2. The yeast-to-hyphae transition is essential for C. albicans to invade host tissues. How does metabolism differ between these two morphological forms?
3. Fungi that develop antifungal resistance often acquire mutations in drug targets, which can reduce their fitness. How do they rewire their metabolism to compensate for this cost?
4. Beyond direct drug targets, cellular metabolism can additionally regulate antifungal drug efficacy. Which metabolites and metabolic pathways contribute to drug resistance?
In an ongoing project, we are developing a computational pipeline to automate data processing for gas chromatography-mass spectrometry (GC-MS). This pipeline will convert raw GC-MS data into mass isotopologue distributions (MIDs) for metabolites in mass spectral databases such as Fiehn, GOLM and NIST. While these libraries contain reference spectra for over 270,000 compounds, nearly 80% of detected GC-MS spectra remain unidentified due to limited library coverage and incomplete structural information. To address the challenge, we are building deep neural network models (e.g., transformers) to predict molecular structures from mass spectra. The machine learning model will greatly enhance our ability to detect and analyze metabolites in GC-MS data. Our pipeline is compatible with both single and triple quadrupole GC-MS systems, which are the most widely used GC models globally.

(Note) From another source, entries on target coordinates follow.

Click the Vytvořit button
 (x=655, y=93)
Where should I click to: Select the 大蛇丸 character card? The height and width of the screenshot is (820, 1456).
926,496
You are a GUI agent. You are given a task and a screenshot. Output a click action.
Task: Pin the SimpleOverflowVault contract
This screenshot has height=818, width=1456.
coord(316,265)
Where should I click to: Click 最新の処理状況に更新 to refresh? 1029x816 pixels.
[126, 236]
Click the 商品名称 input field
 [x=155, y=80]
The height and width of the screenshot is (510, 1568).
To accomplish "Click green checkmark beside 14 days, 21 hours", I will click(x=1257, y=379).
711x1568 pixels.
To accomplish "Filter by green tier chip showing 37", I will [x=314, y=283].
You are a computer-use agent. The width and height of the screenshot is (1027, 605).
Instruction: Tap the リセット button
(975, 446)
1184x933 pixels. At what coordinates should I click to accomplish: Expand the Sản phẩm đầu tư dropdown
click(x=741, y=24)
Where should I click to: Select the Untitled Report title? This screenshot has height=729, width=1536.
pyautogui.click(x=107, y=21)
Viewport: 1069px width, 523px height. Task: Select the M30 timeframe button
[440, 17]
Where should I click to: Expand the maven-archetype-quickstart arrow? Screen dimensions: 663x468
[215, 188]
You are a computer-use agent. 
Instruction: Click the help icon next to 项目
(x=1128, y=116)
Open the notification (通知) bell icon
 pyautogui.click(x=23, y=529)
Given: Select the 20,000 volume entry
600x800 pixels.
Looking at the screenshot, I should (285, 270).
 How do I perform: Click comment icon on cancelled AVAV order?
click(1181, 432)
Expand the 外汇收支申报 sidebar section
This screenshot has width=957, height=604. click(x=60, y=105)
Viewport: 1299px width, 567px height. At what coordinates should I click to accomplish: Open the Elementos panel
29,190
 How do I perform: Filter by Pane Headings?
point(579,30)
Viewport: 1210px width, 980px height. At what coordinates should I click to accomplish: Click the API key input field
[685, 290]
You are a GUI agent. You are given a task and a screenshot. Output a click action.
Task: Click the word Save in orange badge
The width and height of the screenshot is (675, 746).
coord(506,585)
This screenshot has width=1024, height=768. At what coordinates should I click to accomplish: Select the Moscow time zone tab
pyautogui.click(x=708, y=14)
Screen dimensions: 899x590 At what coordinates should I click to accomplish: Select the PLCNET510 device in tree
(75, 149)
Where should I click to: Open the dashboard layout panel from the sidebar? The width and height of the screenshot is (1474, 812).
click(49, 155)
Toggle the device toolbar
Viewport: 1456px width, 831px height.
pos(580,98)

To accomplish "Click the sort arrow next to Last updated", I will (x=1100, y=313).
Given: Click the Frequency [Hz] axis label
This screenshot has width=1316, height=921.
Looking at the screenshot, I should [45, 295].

This broad compatibility democratizes access to advanced analytical instruments, making isotope tracing data analysis more accessible to a wider range of researchers.
Theme 3: Colonization resistance and gut-borne infections
The intestinal microbiota is a major source of invasive microbial infections in immunocompromised patients, particularly those undergoing allogeneic hematopoietic cell transplantation. Despite routine administration of prophylactic antimicrobial drugs to prevent these infections, breakthrough infections caused by drug-resistant pathogens in the intestine remain a significant and life-threatening complication. One critical risk factor of these gut-borne infections is the loss of protective gut commensal bacteria, which provide colonization resistance against harmful pathogens.
Our previous work showed that a higher abundance of Klebsiella oxytoca in the gut is associated with a lower risk of Escherichia coli infections. Our preliminary data demonstrated that clinical isolates of K. oxytoca outcompete E. coli in the mouse gut. We will use the two-species community as an example to study the role of microbial ecology in gut colonization resistance and infections. The observed colonization resistance can be attributed to nutrient competition and the production of DNA-alkylating enterotoxin tilimycin by K. oxytoca. Additionally, other gut commensal bacteria may influence E. coli colonization by interacting with both species, possibly by altering nutrient competition and tilimycin production. We will combine Biolog phenotyping, multi-omics profiling, and metabolic modeling to investigate the following questions:
1. What nutrients favors the growth of K. oxytoca over E. coli in aerobic and anaerobic conditions?
2. What nutrients enable tilimycin production by K. oxytoca, and what is the associated signaling pathway?
3. What gut commensals are inhibited by tilimycin, and is the growth inhibition species- or strain-specific?
Despite the simplicity of the model system, the interactions between the two bacteria are expected to be both dynamic and complex. Understanding these interactions is essential for identifying potential therapeutic strategies to restore protective gut microbiota in immunocompromised patients, where traditional antibiotics often fail. Moving forward, we plan to increase the complexity of the model system by incorporating additional gut commensals.